You are now forced to advance since you melee towards the target. Currently you can melee in any direction from any distance. This inherently reduces how often you can even melee. The duration would have to be long. There is no guarantee to force an action from the enemy which makes it a poor T4 item. Not being targeted allows it to be used from afar immediately. No delay makes it less reactive at certain ranges. All enemies in the vicinity must now be aware of its threat range.

This would feel more like an ability in a heroes kit (which could be very cool) than an item in the shop and would be a completely different item serving a completely different use case.

Also with how light and heavy melees interact with movement... it would probably just feel awkward to use.


Thanks again for the response. Interested in any other thoughts/ideas you have.
 
Yes I totally agree with some of your first point. My only concern is that in the early game, dps out put from this item is very low compared to other spirit items. Consider Quicksilver Reload, which has an optimal dps output of a little over 2 per second. Some characters will be able to stack this item 2-3 times every 20 seconds, resulting in only about a 1 to 1.5 dps. Many characters will be unable to proc that amount and have a much lower dps.

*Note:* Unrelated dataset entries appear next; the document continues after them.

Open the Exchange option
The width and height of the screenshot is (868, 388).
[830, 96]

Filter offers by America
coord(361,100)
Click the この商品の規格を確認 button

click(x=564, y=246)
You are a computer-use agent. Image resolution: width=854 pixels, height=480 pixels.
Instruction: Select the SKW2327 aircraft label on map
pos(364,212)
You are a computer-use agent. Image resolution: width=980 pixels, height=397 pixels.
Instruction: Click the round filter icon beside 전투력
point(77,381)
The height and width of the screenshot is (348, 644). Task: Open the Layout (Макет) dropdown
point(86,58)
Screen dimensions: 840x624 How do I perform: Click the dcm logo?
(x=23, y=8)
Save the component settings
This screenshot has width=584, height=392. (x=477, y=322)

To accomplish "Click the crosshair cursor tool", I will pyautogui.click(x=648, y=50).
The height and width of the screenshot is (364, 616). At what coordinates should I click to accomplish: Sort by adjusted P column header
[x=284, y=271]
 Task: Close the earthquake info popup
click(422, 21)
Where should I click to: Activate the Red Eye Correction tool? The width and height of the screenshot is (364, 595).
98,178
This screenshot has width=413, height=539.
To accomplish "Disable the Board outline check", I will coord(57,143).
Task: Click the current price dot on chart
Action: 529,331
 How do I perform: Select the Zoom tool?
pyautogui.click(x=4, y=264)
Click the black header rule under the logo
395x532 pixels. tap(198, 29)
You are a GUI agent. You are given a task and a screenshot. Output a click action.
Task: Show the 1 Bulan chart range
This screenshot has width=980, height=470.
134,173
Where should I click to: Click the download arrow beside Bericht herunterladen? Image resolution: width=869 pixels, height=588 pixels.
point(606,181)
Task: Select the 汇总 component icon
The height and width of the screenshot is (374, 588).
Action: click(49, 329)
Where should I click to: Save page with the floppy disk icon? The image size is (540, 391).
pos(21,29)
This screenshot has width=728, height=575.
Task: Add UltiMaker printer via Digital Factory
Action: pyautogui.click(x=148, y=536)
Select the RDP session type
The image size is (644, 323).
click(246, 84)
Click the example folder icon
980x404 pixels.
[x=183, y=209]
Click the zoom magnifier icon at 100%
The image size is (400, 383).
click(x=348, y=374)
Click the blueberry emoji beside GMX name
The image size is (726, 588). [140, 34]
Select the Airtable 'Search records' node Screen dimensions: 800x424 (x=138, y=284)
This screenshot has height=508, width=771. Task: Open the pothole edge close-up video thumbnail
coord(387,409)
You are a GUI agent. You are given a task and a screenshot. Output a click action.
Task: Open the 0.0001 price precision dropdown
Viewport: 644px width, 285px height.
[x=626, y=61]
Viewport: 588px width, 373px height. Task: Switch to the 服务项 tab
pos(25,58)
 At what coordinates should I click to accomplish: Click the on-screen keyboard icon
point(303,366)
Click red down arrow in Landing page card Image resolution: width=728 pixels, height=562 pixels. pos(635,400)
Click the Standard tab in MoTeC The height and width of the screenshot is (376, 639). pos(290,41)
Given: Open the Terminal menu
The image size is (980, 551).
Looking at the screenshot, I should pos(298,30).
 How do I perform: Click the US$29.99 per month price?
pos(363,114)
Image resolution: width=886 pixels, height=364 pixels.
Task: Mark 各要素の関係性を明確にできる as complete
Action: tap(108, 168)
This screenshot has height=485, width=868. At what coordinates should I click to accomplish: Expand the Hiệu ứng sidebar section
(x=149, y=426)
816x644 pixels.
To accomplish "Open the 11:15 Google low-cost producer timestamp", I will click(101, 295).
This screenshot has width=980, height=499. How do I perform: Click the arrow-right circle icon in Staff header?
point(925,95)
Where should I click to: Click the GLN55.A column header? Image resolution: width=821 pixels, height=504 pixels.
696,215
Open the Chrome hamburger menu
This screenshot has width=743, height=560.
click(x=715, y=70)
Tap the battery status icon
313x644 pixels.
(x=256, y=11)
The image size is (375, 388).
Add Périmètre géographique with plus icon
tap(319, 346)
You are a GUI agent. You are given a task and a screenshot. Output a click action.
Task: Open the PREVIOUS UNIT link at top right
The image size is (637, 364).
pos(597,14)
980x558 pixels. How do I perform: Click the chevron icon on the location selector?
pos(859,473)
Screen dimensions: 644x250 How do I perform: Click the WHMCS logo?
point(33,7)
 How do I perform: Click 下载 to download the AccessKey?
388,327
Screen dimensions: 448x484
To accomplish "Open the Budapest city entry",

That being said, I think you may be right that the in combat requirement might be a little awkward.



Regarding Heavy Melee distance, non-linear scaling seems like a reasonable solution. Heavy Melee Distance may just have to stack inefficiently.



Regarding the last note, I still think auto target is a bit limited. I do agree that movement and shadowboxing with heavy melees would be pretty awkward, but light melees already act like a short range projectile with no movement penalties.

It might be worth considering having the projectile launch effect be only active for light melees, while another effect occurs with heavy melees. Maybe heavy melees extend the effect duration.

Having shadowboxing be a launched projectile also allows the user to use the item as a passive buff rather than a targetted debuff, which I feel might be a bit more flavor appropriate.



Thanks for reviewing my notes, I don't have any more suggestions. Great idea and I hope we get something like it in game!